The task. Below are records; output all of them exactly.

Start of Provided records

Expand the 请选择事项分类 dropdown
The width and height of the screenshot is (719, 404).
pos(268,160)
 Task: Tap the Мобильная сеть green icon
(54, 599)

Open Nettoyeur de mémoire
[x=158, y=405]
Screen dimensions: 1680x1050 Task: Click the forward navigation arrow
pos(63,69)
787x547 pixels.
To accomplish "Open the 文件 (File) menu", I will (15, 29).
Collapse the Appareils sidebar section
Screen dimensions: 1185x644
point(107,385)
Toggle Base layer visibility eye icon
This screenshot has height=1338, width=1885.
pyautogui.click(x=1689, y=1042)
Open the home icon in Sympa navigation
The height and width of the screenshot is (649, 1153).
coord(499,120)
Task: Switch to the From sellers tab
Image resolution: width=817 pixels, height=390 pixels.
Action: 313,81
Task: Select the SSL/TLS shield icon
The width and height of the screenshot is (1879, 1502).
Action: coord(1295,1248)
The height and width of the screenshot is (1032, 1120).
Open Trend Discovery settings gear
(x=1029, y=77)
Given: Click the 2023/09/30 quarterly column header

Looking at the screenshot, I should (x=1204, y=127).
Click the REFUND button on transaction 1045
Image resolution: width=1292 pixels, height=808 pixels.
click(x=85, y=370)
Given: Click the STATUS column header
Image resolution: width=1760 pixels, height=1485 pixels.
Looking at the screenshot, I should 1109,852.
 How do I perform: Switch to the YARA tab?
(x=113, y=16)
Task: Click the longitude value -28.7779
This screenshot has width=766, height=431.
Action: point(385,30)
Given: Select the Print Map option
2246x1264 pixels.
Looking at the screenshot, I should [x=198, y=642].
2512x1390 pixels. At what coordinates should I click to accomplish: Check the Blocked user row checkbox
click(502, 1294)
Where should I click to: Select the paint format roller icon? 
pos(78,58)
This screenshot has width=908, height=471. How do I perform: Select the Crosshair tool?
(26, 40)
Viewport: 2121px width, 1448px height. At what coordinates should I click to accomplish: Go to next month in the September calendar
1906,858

End of Provided records

Solution to this task.
Expand the 请选择事项分类 dropdown
The width and height of the screenshot is (719, 404).
pos(268,160)
 Task: Tap the Мобильная сеть green icon
(54, 599)

Open Nettoyeur de mémoire
[x=158, y=405]
Screen dimensions: 1680x1050 Task: Click the forward navigation arrow
pos(63,69)
787x547 pixels.
To accomplish "Open the 文件 (File) menu", I will (15, 29).
Collapse the Appareils sidebar section
Screen dimensions: 1185x644
point(107,385)
Toggle Base layer visibility eye icon
This screenshot has height=1338, width=1885.
pyautogui.click(x=1689, y=1042)
Open the home icon in Sympa navigation
The height and width of the screenshot is (649, 1153).
coord(499,120)
Task: Switch to the From sellers tab
Image resolution: width=817 pixels, height=390 pixels.
Action: 313,81
Task: Select the SSL/TLS shield icon
The width and height of the screenshot is (1879, 1502).
Action: coord(1295,1248)
The height and width of the screenshot is (1032, 1120).
Open Trend Discovery settings gear
(x=1029, y=77)
Given: Click the 2023/09/30 quarterly column header

Looking at the screenshot, I should (x=1204, y=127).
Click the REFUND button on transaction 1045
Image resolution: width=1292 pixels, height=808 pixels.
click(x=85, y=370)
Given: Click the STATUS column header
Image resolution: width=1760 pixels, height=1485 pixels.
Looking at the screenshot, I should 1109,852.
 How do I perform: Switch to the YARA tab?
(x=113, y=16)
Task: Click the longitude value -28.7779
This screenshot has width=766, height=431.
Action: point(385,30)
Given: Select the Print Map option
2246x1264 pixels.
Looking at the screenshot, I should [x=198, y=642].
2512x1390 pixels. At what coordinates should I click to accomplish: Check the Blocked user row checkbox
click(502, 1294)
Where should I click to: Select the paint format roller icon? 
pos(78,58)
This screenshot has width=908, height=471. How do I perform: Select the Crosshair tool?
(26, 40)
Viewport: 2121px width, 1448px height. At what coordinates should I click to accomplish: Go to next month in the September calendar
1906,858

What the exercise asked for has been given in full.